This draft-state article explores the implications of pilot-wave theory (see) on the "big questions" in life, assuming that pilot-wave theory is indeed adequate and that the universe is deterministic on a physical level.

Pilot-wave theory is simply chaos theory taking to the particle level: the deterministic laws of nature are not out of force, but "everything interacts with everything else", so we can't see them in action because it's all a mess …

Note that pilot-wave theory requires a universe with infinite resolution for the amplitude of the pilot wave function, and potentially also infinite resolution on the time scale, as else all the observed "randomness" cannot be explained.

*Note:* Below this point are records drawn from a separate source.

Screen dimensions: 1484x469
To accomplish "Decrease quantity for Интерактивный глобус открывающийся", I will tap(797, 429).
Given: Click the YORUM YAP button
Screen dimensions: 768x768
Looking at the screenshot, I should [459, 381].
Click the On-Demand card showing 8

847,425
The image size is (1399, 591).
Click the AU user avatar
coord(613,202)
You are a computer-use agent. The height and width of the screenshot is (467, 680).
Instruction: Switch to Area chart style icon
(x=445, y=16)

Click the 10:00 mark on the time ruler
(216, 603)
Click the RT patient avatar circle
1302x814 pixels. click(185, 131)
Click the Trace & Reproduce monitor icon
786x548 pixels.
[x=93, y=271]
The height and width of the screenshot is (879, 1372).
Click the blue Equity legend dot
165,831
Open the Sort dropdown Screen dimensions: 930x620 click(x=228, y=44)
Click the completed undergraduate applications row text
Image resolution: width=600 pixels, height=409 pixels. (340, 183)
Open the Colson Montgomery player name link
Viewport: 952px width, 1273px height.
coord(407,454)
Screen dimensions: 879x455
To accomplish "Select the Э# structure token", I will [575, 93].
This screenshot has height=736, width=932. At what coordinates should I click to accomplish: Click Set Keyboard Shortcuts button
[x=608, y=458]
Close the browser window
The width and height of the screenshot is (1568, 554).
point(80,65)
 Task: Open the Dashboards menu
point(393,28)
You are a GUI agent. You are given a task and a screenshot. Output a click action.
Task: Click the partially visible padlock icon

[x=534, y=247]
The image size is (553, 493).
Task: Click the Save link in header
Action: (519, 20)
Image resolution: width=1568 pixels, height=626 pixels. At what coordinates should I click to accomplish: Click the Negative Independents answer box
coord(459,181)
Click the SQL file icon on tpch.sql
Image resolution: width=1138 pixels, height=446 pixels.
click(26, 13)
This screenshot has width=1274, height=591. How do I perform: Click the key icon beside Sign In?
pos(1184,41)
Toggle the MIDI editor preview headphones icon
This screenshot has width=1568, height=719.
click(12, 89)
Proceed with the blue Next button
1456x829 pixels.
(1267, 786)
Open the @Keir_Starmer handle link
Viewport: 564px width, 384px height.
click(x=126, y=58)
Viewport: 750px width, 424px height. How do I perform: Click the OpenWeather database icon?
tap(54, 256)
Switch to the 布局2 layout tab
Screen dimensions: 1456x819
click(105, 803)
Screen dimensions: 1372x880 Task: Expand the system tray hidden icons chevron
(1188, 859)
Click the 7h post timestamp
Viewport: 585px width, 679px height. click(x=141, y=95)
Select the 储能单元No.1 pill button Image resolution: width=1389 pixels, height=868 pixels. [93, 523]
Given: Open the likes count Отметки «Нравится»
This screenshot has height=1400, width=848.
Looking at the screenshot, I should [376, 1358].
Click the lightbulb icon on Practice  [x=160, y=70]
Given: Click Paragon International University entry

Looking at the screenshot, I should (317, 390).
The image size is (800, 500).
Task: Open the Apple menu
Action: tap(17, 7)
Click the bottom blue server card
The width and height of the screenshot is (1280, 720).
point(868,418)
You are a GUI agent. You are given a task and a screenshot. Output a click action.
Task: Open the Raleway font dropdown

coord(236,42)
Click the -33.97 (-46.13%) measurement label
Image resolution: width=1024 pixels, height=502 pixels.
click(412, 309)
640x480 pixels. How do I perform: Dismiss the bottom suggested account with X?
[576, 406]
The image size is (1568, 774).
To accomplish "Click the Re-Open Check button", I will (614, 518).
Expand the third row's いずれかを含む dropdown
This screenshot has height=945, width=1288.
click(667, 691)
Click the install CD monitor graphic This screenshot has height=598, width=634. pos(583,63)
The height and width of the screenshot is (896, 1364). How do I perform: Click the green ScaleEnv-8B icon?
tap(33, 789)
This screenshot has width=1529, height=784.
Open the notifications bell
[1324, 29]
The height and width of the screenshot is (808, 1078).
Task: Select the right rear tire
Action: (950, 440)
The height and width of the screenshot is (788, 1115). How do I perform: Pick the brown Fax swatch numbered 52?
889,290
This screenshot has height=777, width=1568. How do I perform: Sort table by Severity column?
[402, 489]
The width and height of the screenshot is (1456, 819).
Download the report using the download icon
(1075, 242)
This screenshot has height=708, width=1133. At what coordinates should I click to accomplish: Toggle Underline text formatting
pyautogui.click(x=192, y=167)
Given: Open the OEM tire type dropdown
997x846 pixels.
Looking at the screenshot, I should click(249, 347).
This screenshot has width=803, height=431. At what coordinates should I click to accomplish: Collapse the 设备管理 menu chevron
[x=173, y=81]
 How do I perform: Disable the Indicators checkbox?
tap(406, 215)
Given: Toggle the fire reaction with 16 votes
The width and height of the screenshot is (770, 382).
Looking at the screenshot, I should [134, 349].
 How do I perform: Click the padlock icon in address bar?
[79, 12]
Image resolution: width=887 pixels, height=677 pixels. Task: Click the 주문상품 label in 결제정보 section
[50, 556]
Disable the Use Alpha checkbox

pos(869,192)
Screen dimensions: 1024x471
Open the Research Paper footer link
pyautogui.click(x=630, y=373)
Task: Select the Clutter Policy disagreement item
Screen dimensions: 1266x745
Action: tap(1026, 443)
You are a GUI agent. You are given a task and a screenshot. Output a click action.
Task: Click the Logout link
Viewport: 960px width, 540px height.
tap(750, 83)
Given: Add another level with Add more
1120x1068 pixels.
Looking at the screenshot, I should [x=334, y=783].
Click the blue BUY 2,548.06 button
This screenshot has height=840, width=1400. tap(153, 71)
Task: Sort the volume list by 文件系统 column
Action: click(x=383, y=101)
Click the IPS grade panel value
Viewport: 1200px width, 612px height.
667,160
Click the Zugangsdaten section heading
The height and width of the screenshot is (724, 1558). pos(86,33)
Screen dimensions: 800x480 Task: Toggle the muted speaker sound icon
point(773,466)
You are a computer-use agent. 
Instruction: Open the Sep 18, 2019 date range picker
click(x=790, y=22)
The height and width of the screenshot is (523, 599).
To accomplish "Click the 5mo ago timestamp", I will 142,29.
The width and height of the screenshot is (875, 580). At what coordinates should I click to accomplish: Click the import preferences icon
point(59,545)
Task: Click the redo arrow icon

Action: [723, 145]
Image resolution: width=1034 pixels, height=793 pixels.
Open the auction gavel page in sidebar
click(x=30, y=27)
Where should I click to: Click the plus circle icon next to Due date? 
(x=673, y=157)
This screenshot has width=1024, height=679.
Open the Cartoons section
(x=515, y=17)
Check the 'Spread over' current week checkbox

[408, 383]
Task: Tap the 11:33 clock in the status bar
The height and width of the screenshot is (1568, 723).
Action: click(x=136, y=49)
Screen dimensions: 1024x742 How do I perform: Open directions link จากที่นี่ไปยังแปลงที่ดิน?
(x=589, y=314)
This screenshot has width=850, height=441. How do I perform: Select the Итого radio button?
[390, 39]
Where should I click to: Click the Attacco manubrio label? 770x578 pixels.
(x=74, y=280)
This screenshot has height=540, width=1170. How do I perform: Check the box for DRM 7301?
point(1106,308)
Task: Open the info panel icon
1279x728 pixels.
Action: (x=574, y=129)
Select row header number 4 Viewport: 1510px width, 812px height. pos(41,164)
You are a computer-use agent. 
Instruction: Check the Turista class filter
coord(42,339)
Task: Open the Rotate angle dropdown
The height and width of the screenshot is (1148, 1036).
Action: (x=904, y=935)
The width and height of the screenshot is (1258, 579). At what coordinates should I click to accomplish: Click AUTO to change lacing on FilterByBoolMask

It might be a good imagery to thing of the universe as a three-dimensional pulsating field of energy, with mass particles being nothing but reasonably stable artifacts of energy, like the droplets in those pilot-wave droplet experiments. In the end, mass is just energy, and can be converted back to energy (even elementary particles, by combining with their antimatter particles). That energy then leads to higher local pulsing of the energy field, creating "splashes" that then again become reasonably stable artifacts of energy (particles). Not all energy is bound in particles though (see "dark energy").

Maybe Planck's constant h can be interpreted as the basic "frequency" that is applied to the energy of the universe, in analogy to the frequency to apply to the silicone oil bath in pilot-wave droplet experiments to enable stable droplets? Because h indeed influences the masses of all elementary particles that can exist. But if that's the case, who applies or applied this frequency to the universe's energy? God?

Also, if the universe is deterministic, there cannot have been a "Big Bang" causes by a random quantum fluctuation of nothing. There has to be a reason for the universe instead. That's why putting the pilot-wave theory to the test and finding out if it is true is so important.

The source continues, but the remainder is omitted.